Selected text.
-- Begin --
EGU General Assembly 2020
© Author(s) 2020. This work is distributed under
the Creative Commons Attribution 4.0 License.

Reconstructing past hydrology from drift sand archives: possibilities and limitations

Koen Beerten1, Wouter van der Meer2, Koen Hebinck3, Miel Schurmans4, and Jan Bastiaens5
Koen Beerten et al.
  • 1SCK-CEN, Institute Environment-Health-Safety, Mol, Belgium (
  • 2BIAX, Zaandam, the Netherlands
  • 3VUhbs, Amsterdam, the Netherlands
  • 4RAAP, Weert, the Netherlands
  • 5Flemish Heritage Institute, Brussels, Belgium

Palaeohydrological studies usually focus on extreme events and long-term changes as observed from floodplain archives. As a consequence, the information that is obtained inheritely reflects palaeohydrological conditions from a specific compartment of the hydrological system only, namely the discharge area which acts as a drain for runoff and groundwater. In contrast, palaeohydrological conditions in recharge areas, outside the floodplains, are less well understood and documented.

Aeolian drift sands are a typical feature in the European sand belt, and reflect phases of human induced and climatically modulated Holocene landscape instability. As the European sand belt is characterised by shallow phreatic groundwater tables in climates with a precipitation surplus, we might theoretically expect aeolian activity to interfere with a fluctuating groundwater table and/or precipitation events. The aim of this presentation is to explore the possibilities and limitations of four types of palaeohydrological proxy that were retrieved from a variety of different sites in drift sand landscapes in NE Belgium (Campine area): (1) soil horizon morphology of buried podzols, (2) deflation surfaces, (3) drift sand depositional facies and (4) palaeobotanical remains in organic-rich sediment.
-- End --
Recorded information.
-- Begin --
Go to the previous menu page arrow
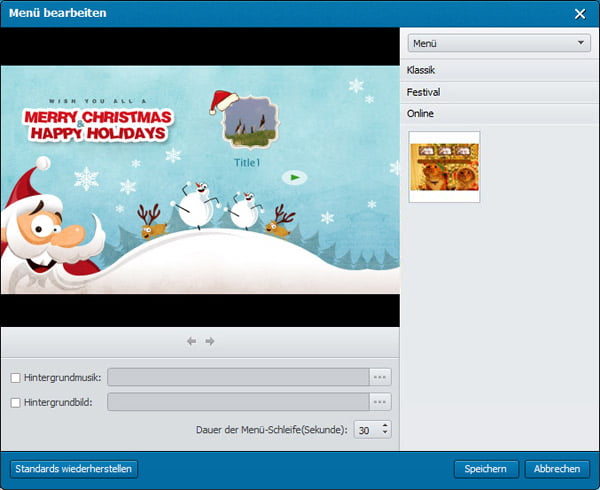 191,341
-- End --
Aim. In the drift sand abstract, turn the paragraph beginning "Aeolian drift sands are a typical feature" into a short bulleted list that keeps its main facts.

Result.
- Aeolian drift sands are typical of the European sand belt and reflect phases of Holocene landscape instability that were human induced and climatically modulated.
- The sand belt has shallow phreatic groundwater tables and climates with a precipitation surplus, so aeolian activity could in theory interfere with a fluctuating groundwater table and/or precipitation events.
- The presentation explores the possibilities and limitations of four types of palaeohydrological proxy from several drift sand sites in NE Belgium (Campine area):
  1. soil horizon morphology of buried podzols
  2. deflation surfaces
  3. drift sand depositional facies
  4. palaeobotanical remains in organic-rich sediment